Nach dem Fehlstart des neuen Preissystems will die Deutsche Bahn bis zur Fußball-WM 2006 in Deutschland alle ihre Bahnhöfe an zentrale Leitstellen anbinden. Das ehrgeizige Modellprojekt "Verkehrszentrale" wurde zunächst mit einem Prototypen im Aachener Hauptbahnhof gestartet.

Bahnhofsvorsteher gibt es auf den meisten Bahnhöfen schon lange nicht mehr. Die Folge der Personaleinsparungen: Überall liegen Kippen (trotz Rauchverbots), benutzte Taschentücher und leere Getränkedosen; Rolltreppen, die nicht laufen, Aufzüge, die nicht fahren, Reisende, die sich nicht wohl fühlen. Das soll jetzt durch IT anders werden. "Wir wollen über die Technik in die Bahnhöfe zurückkehren", betont Willi Meurer, Leiter des Kompetenzzentrums Betrieb Verkehrszentrale bei der Bahn.

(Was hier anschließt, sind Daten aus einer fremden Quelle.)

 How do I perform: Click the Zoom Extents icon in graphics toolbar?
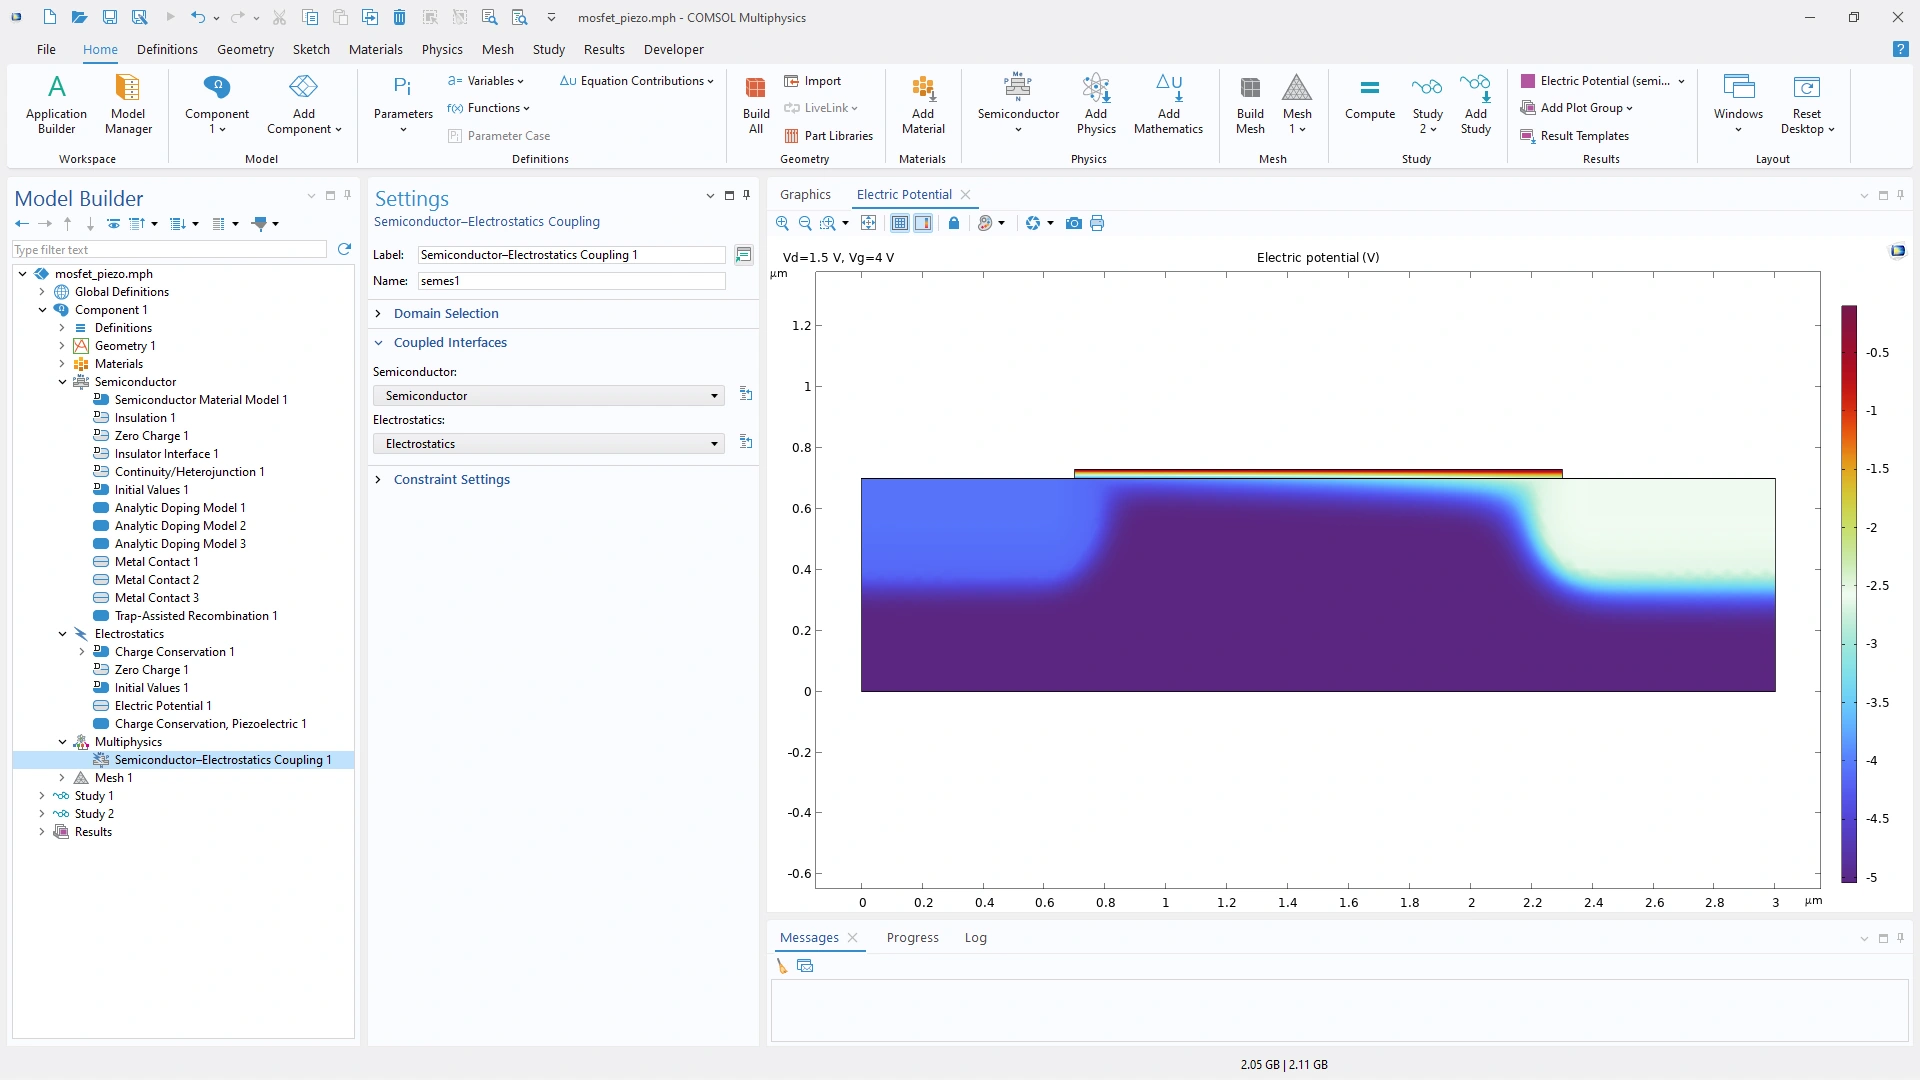(x=868, y=223)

In Aachen, im Dreiländereck zwischen Deutschland, Belgien und Holland, zeigt die Deutsche Bahn, was sie unter einer modernen Infrastruktur für Reisende und Mitarbeiter versteht. Dort arbeitet die erste von bundesweit 56 geplanten Verkehrszentralen. Das jetzt in Aachen und später in ganz Deutschland eingesetzte System soll in Echtzeit die Informationen aus den Anwendungen für Service, Sicherheit und Sauberkeit, aus dem Reisenden-Informations-System (RIS) und dem technischen Gebäudemanagement der Bahnhöfe koordinieren, um sie dem Team der Verkehrszentrale zur Verfügung zu stellen. Von ihrem Modellprojekt erhofft sich die Bahn kürzere Instandsetzungszeiten, eine erhöhte subjektive Sicherheit, saubere Bahnhöfe und insgesamt geringere Kosten. Der mit modernster IT ausgestattete Leitstand wird im Laufe der nächsten Jahre die seit 1999 bestehenden 3-S-Zentralen ablösen, die bei der Bahn für Service, Sicherheit und Sauberkeit stehen. Damit hätten es die Reisenden dann wieder angenehmer, ist Meurer überzeugt.

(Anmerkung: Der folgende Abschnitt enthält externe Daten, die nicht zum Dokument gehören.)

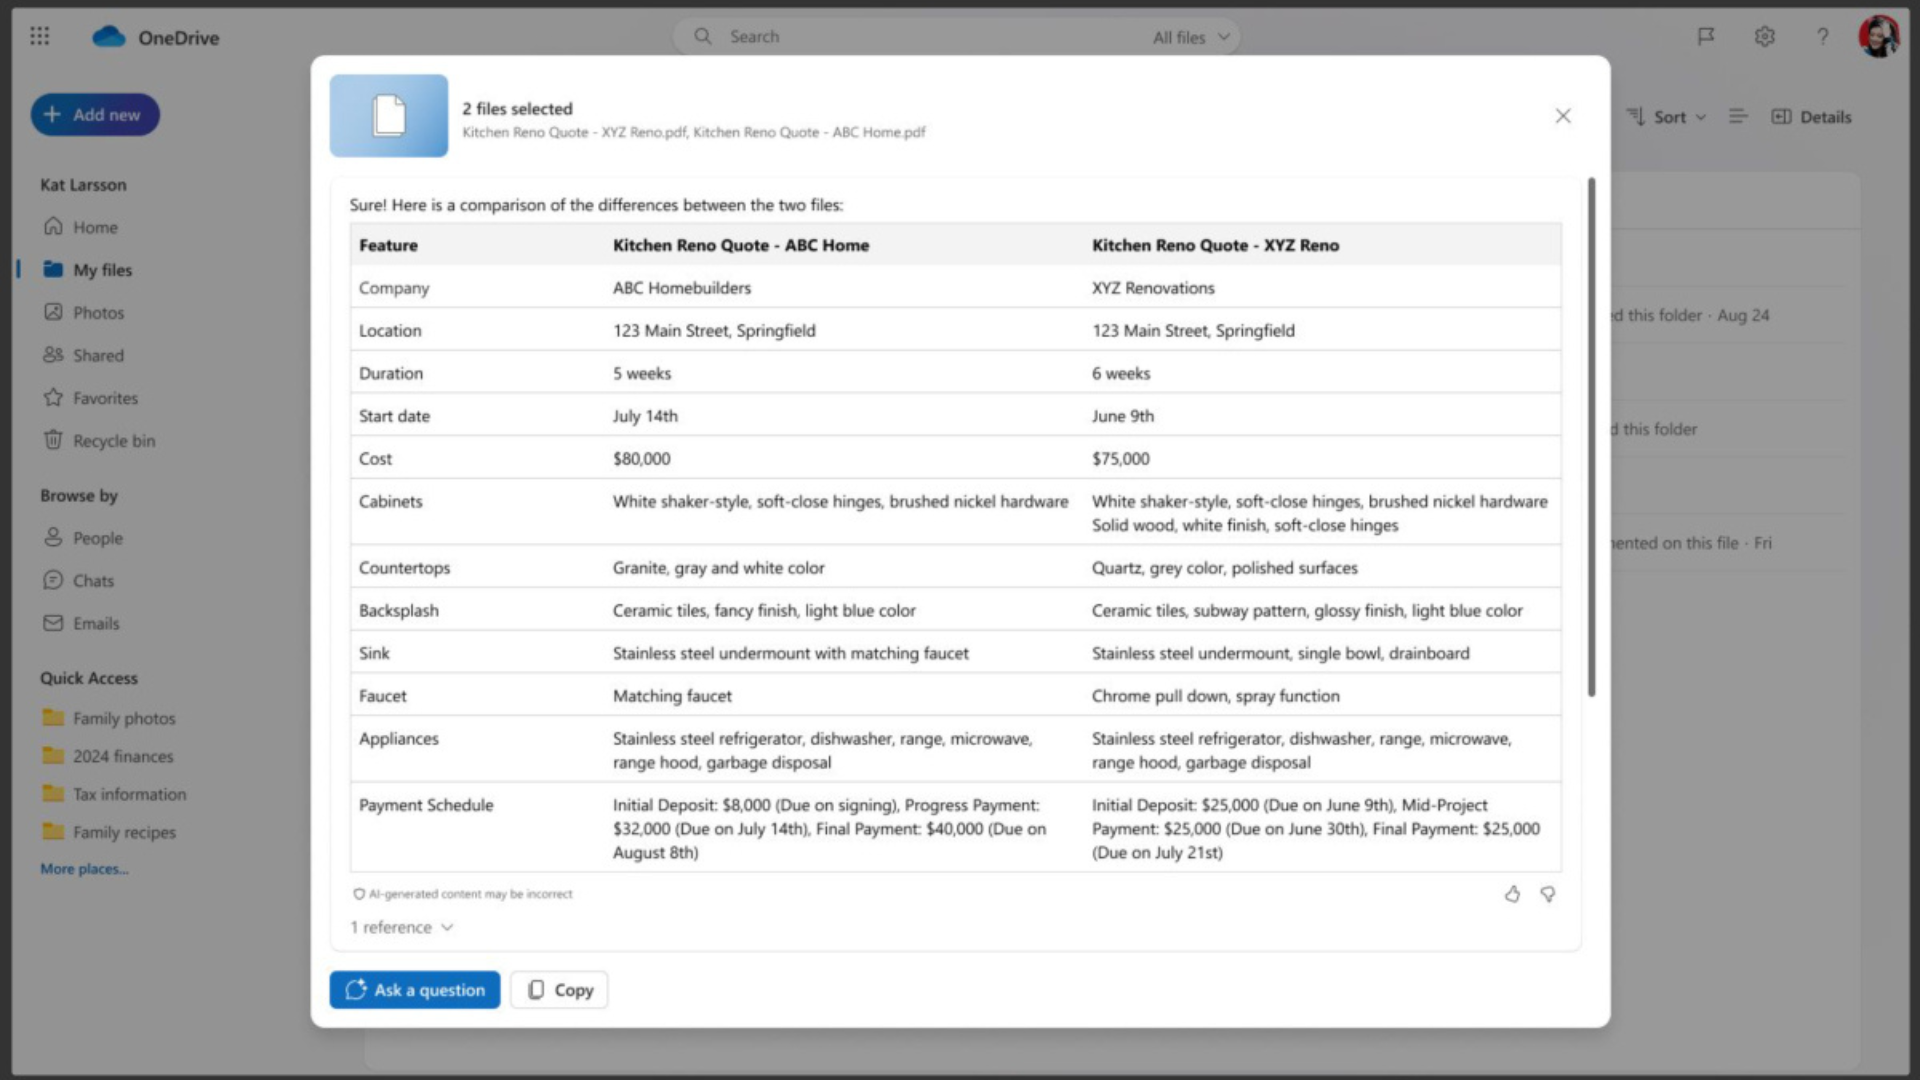Give a thumbs down to the AI response
The width and height of the screenshot is (1920, 1080).
1548,894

Digitale Bahn mit analogen Schnittstellen

"Wir haben die alte analoge Bahnhofswelt komplett ins digitale Zeitalter überführt", schwärmt der Bahn-Mann. "Wir verwenden TCP/IP für die Übermittlung von Sprache, etwa für die neuen Notruf- und Informationssäulen. Die Bilder der Überwachungskameras werden ebenfalls via Internettechnik in die Verkehrszentrale geleitet."

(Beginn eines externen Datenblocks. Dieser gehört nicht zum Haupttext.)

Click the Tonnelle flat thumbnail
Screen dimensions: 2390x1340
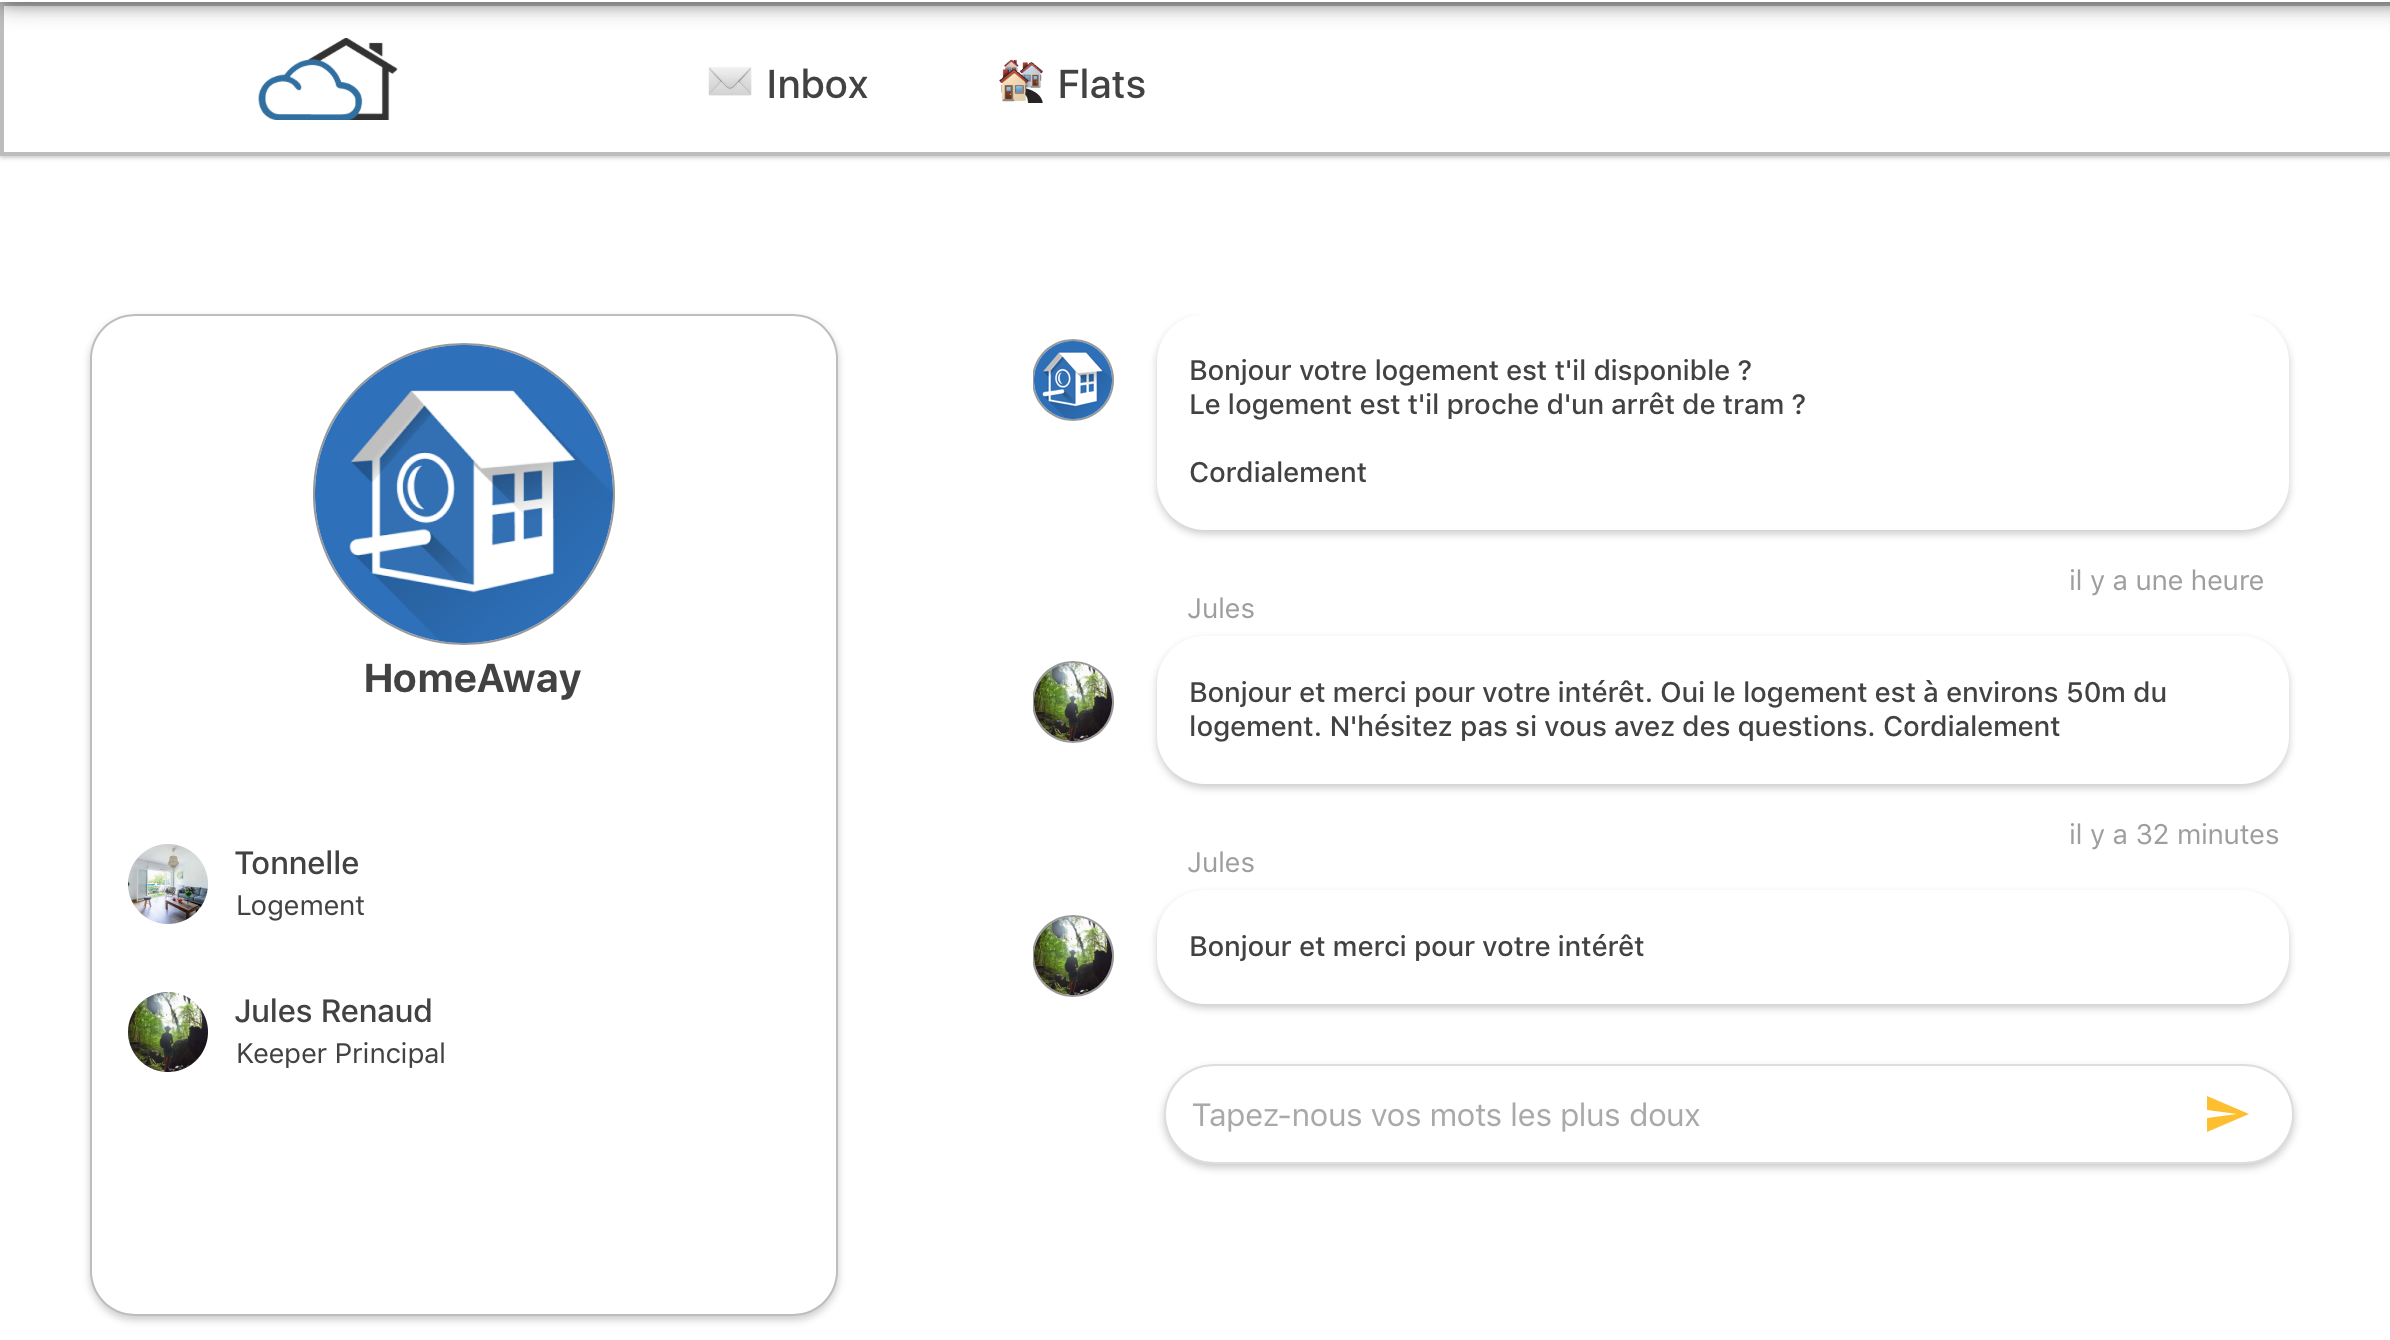[168, 884]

Zugleich habe bei der Bahn ein Paradigmenwechsel stattgefunden. Meurer: "Früher hatten wir proprietäre Systeme; jetzt setzen wir bei den Schnittstellen und der Anbindung von Endgeräten auf offene Industriestandards." Die Internetprotokolle TCP/IP und HTTP sowie SOAP (Simple Object Access Protocol) als Zugriffsstandard für Web Services stehen jetzt hoch im Kurs bei der Bahn.

In der Vergangenheit mussten wichtige Daten - zum Beispiel über Verspätungen oder das Facility Management - umständlich per Hand aus verschiedenen Systemen entnommen, bewertet und weitergeleitet werden. "Bis eine kaputte Rolltreppe entdeckt wurde, konnte das schon mal einen Tag dauern", sagt Meurer.